GOAL OF THE EXERCISE: Turn everything from the line containing "Viewport: 1000px width, 422px" down to the line containing "click(470, 388)" into a JSON list of strings, one string per line, leaving out blank lines and the pictures.

DATASET:
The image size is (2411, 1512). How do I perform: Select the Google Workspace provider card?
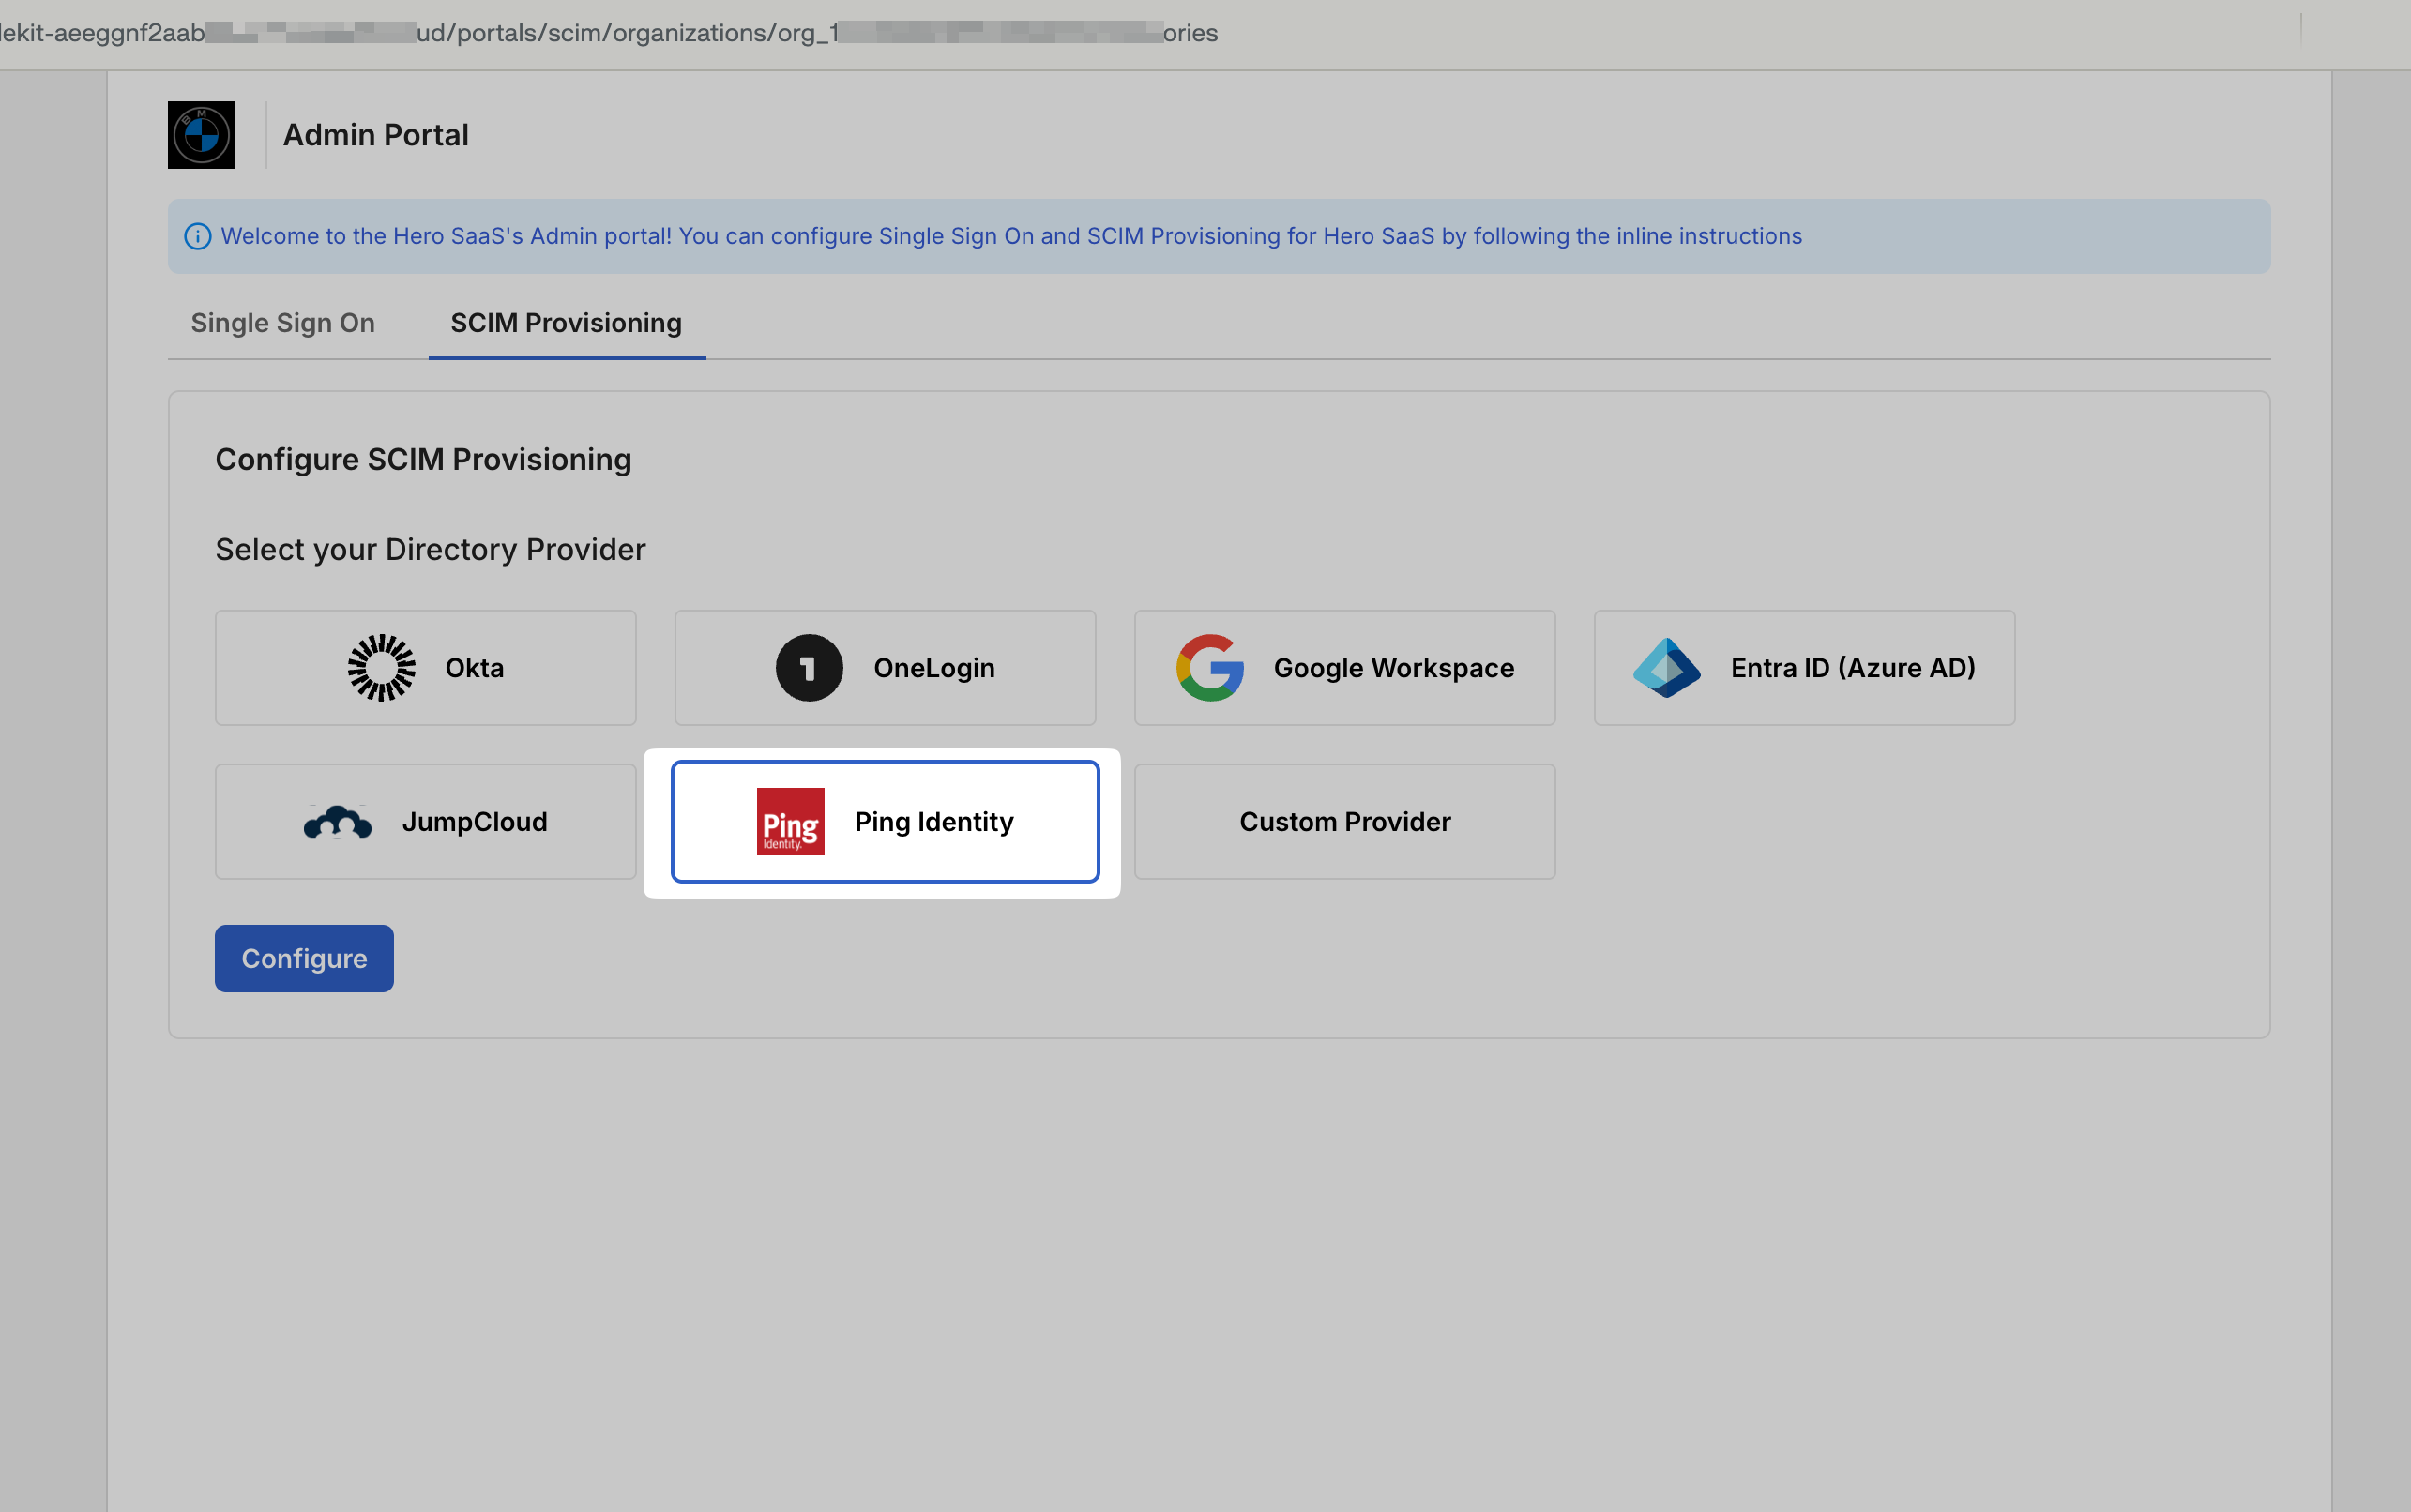click(1344, 667)
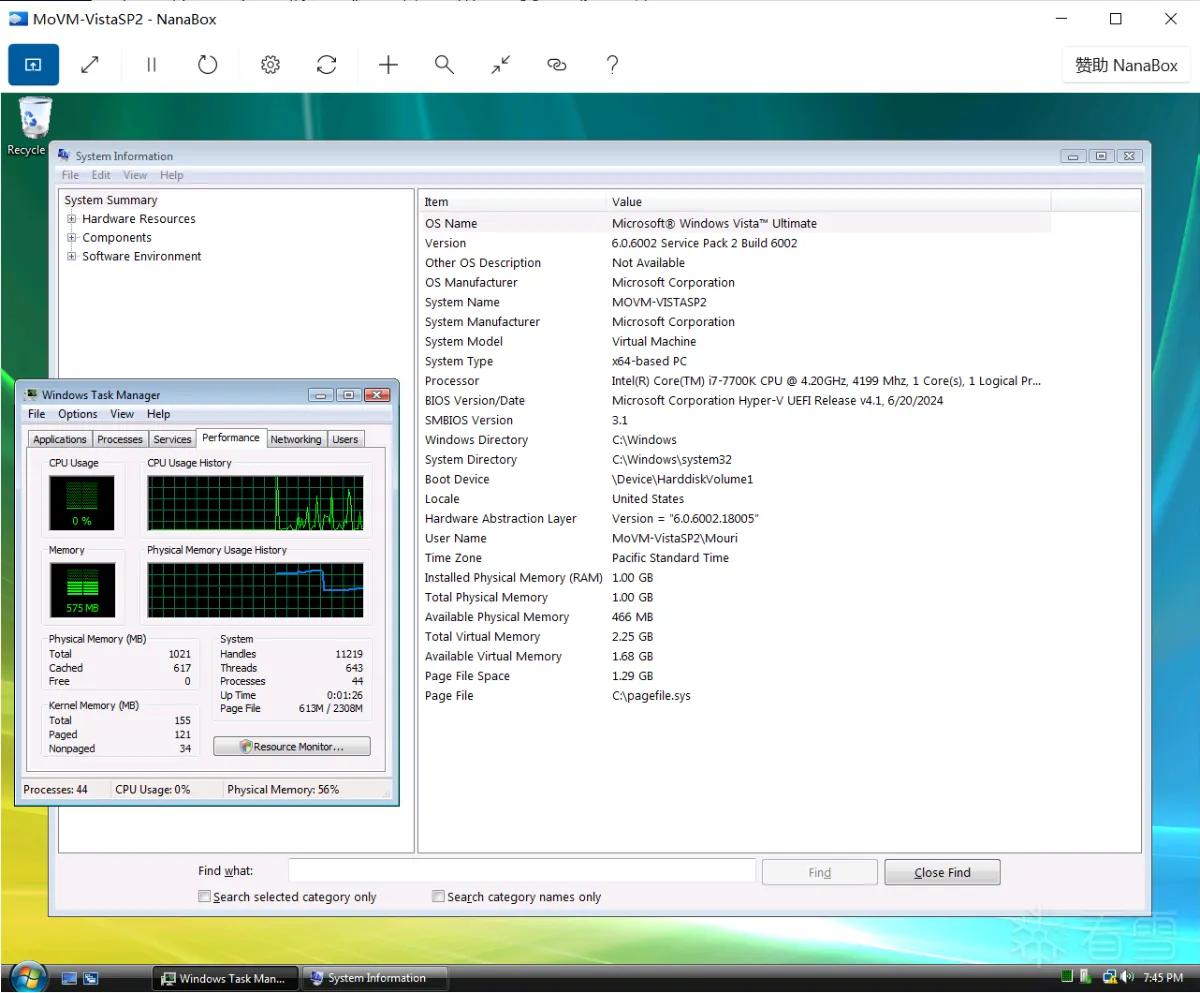Expand the Components tree node
This screenshot has width=1200, height=993.
click(72, 238)
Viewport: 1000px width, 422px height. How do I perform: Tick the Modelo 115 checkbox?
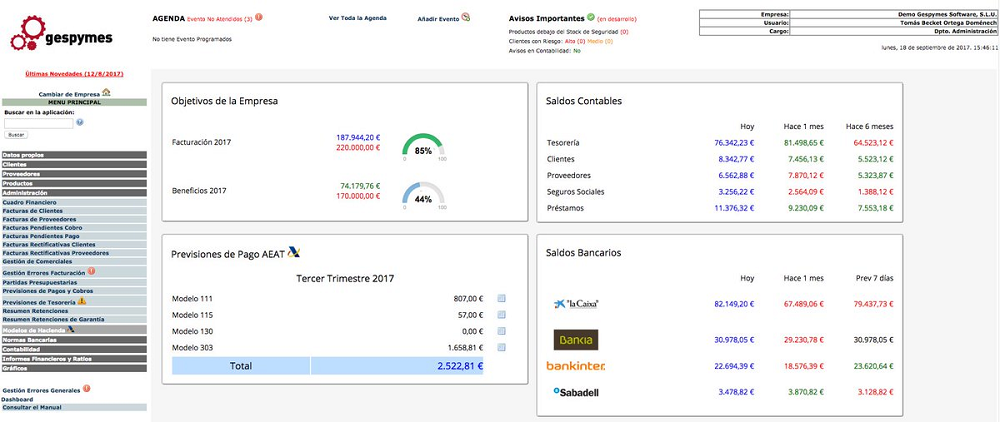(x=501, y=314)
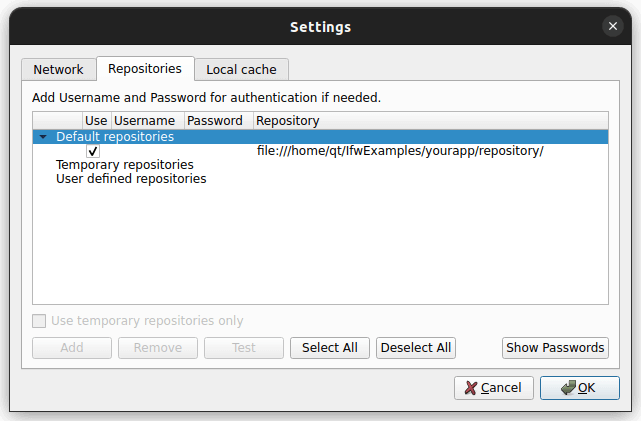Click the Cancel button's red X icon
Viewport: 641px width, 421px height.
click(470, 388)
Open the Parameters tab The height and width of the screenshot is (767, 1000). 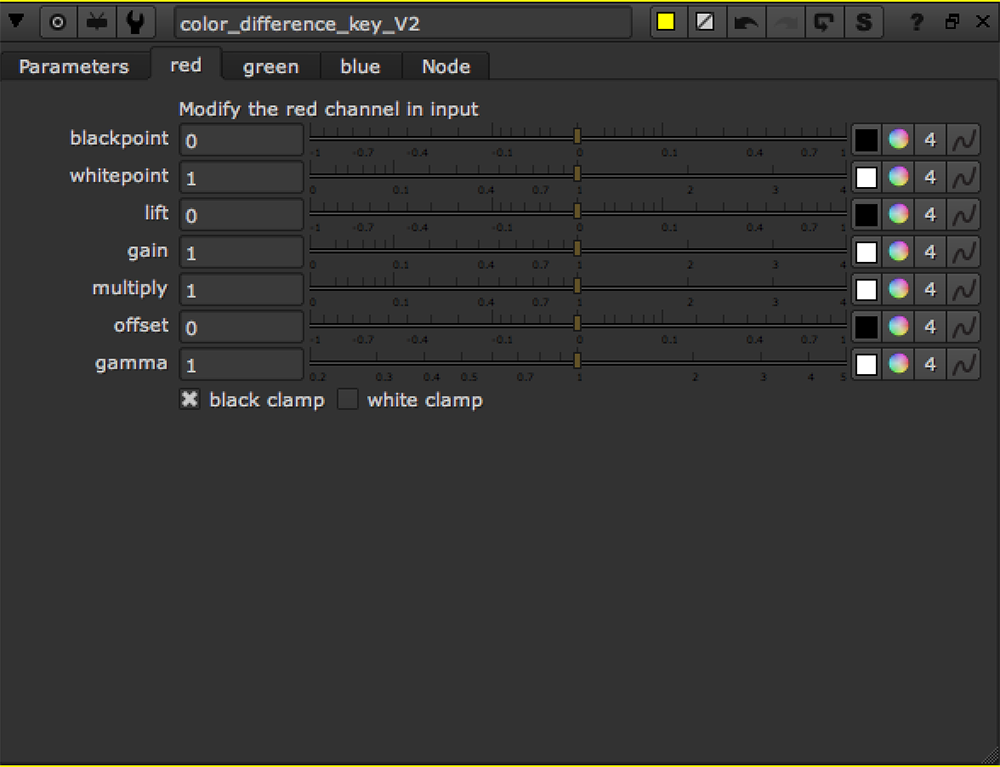74,67
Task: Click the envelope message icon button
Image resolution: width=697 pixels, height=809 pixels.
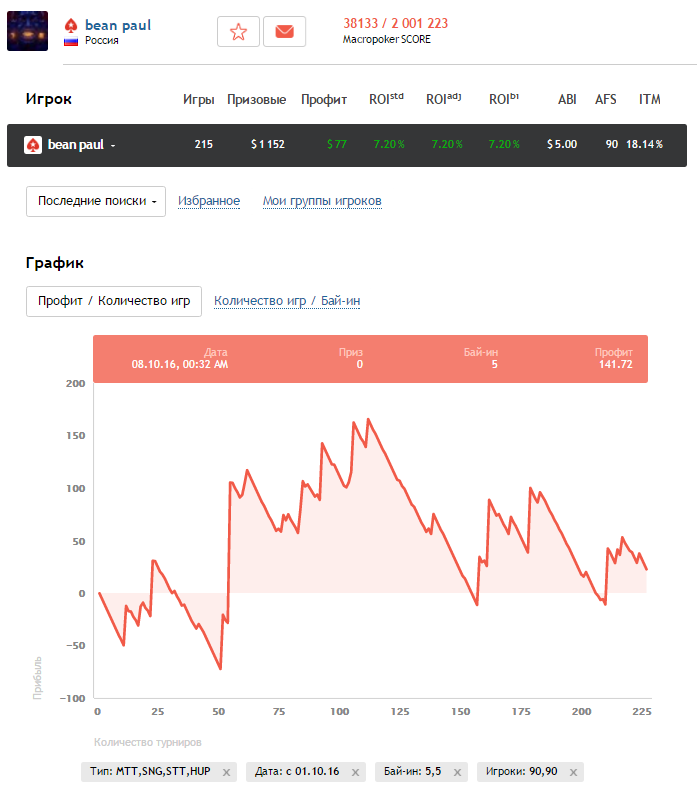Action: (284, 32)
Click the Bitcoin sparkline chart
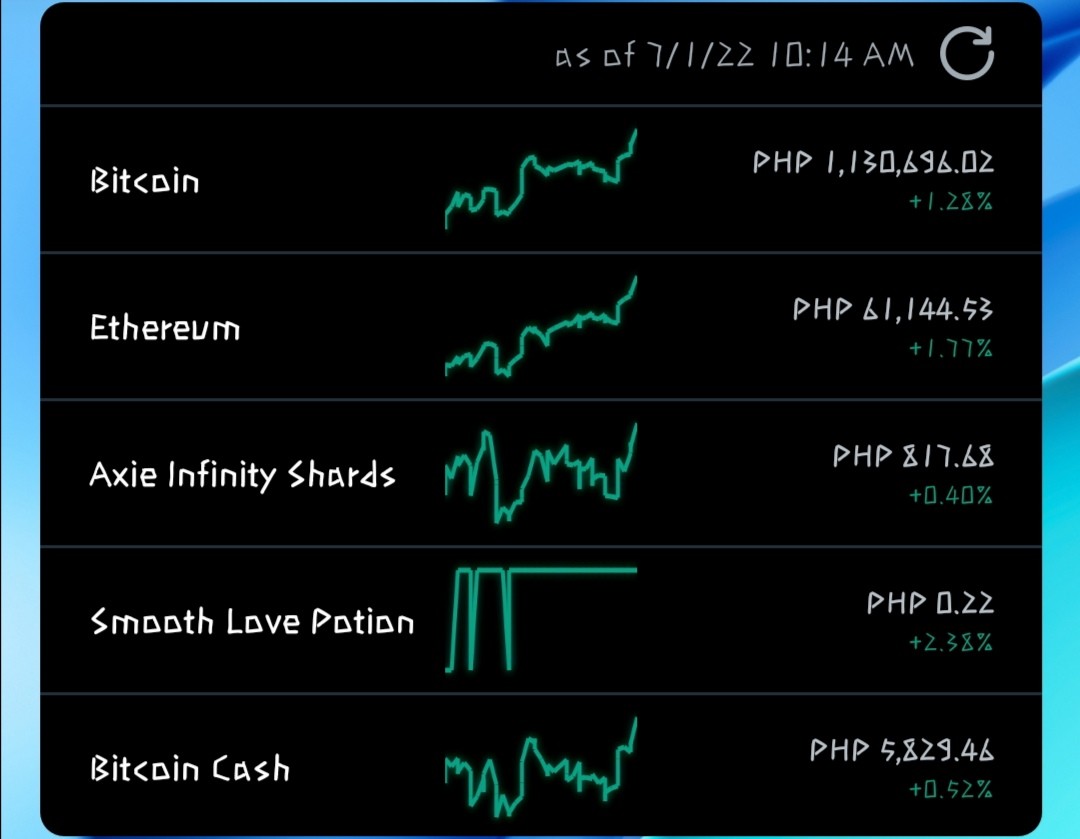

ANSWER TO THE EXERCISE:
[
  "Viewport: 1000px width, 422px height. How do I perform: Tick the Modelo 115 checkbox?",
  "(x=501, y=314)",
  "Click the Cancel button's red X icon",
  "Viewport: 641px width, 421px height.",
  "click(470, 388)"
]